Die Entdeckung, dass Karbonate vorhanden sind, aber unter Staubschichten verborgen oder mit anderen Mineralien vermischt sind, die ihre spektrale Signatur aus dem Weltraum maskieren, zwingt die wissenschaftliche Gemeinschaft dazu, die Schätzungen des Gesamtvolumens des in der Marskruste zurückgehaltenen Kohlenstoffs neu zu kalibrieren. Die Genauigkeit der bodennahen Daten stellt eine solide Grundlage für zukünftige Prospektionsmissionen dar und zeigt, dass tiefe Ausgrabungen für das Verständnis der wahren Zusammensetzung des Untergrunds unerlässlich sind.

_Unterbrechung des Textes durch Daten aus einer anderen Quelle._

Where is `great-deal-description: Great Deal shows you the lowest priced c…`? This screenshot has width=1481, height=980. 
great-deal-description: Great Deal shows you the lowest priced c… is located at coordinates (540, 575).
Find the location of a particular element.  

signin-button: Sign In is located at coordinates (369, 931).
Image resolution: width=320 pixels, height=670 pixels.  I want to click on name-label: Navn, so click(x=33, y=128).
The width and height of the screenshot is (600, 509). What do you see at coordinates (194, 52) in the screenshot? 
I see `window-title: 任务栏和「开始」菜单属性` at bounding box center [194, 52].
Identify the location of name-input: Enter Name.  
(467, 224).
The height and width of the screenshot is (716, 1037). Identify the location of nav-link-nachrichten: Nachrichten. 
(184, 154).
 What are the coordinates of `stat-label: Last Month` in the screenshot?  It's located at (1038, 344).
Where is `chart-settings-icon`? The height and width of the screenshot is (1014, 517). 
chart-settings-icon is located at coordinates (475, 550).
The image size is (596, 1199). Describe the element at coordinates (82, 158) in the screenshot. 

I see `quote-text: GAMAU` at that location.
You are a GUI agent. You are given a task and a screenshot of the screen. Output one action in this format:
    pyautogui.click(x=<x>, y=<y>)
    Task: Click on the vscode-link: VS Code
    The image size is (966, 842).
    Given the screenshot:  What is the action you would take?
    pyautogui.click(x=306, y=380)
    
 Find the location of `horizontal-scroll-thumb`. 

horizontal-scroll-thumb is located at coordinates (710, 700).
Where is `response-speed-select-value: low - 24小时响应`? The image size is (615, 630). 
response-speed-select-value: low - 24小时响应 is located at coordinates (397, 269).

Nächste Schritte für die Marsmission
Das Roboterfahrzeug wird seinen Aufstieg die Hänge des Mount Sharp hinauf fortsetzen und in höheren Lagen nach neuen Proben suchen, die jüngere geologische Perioden repräsentieren. Der Fortschritt der Mission zielt darauf ab, den genauen Zeitpunkt zu kartieren, an dem flüssiges Wasser dauerhaft von der Oberfläche verschwand und der Kreislauf der Bildung hydratisierter Mineralien und Karbonate in der Region beendet wurde. Cada neue Bohrungen fügen ein Schlüsselstück zum komplexen Puzzle der Planetengeschichte hinzu und helfen dabei, Parallelen zur eigenen Klimaentwicklung von Terra und den Grenzen der Bewohnbarkeit im Sonnensystem zu ziehen.